Loan taken by a partner on the security of joint life policy

A/c entries 756 views 2 replies

Read, write and Add are partners. P&L Sharing Ratio: 4:2:3

In their Balance sheet, there is Joint Life Policy in Asset Side and
Joint Life Policy Reserve in the Liability Side.

In additional info:

a. Add had taken a loan from insurers for Rs5,000 on the security of Joint Life Policy.

The policy was surrendered and insurers paid a sum of Rs10,200 after deducting Rs5,000 for. Add's loan and Rs300 as interest thereon.

What is the accounting treatment in respect of the above details.
[From CA IPCC Adv Accounts Practise Manual Page no.3.7 Question no.3]

Replies (2)

What we usually do, in case of surrender of JLP, we distribute the amount of jlp reserve (e.g.rs12400) in the partners' profit sharing ratio (psr), as benefit of rs2600(15000-12400) had already been given to partners.
In this case, as the amount of rs500 (10200+5000+300-15000) is received more than what was appearing in the balance sheet (i.e.15000).  Now the total benefit of rs12900 (i.e. 12400+500) will be distributable among the partners in their psr. Rs5300 will be treated as the partner's Add drawings and will be debited to his capital account.

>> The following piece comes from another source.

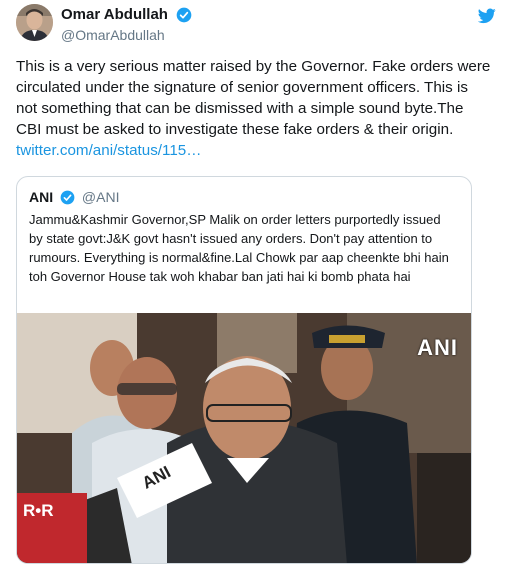 The height and width of the screenshot is (570, 517). I want to click on quoted-display-name: ANI, so click(41, 197).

Usually, the entries in this case will be:
1)Bank a/c dr. 10200
Add's Drawings a/c dr. 5300
To jlp a/c 15500

2) jlp reserve a/c dr. 12400
Jlp a/c dr. 500
To partners'capital a/c (in their psr) 12900

3) Add's capital dr. 5300
To Add's drawings a/c 5300

However, in response to your question (IPC G2 PM), the amount of rs 12900 will be first credited to realisation account and thereafter the profit of realisation will be distributed among partners in their old psr.

Hello mam. 

What will be the entry when the partner takes loan on the security of JLP with the insurer?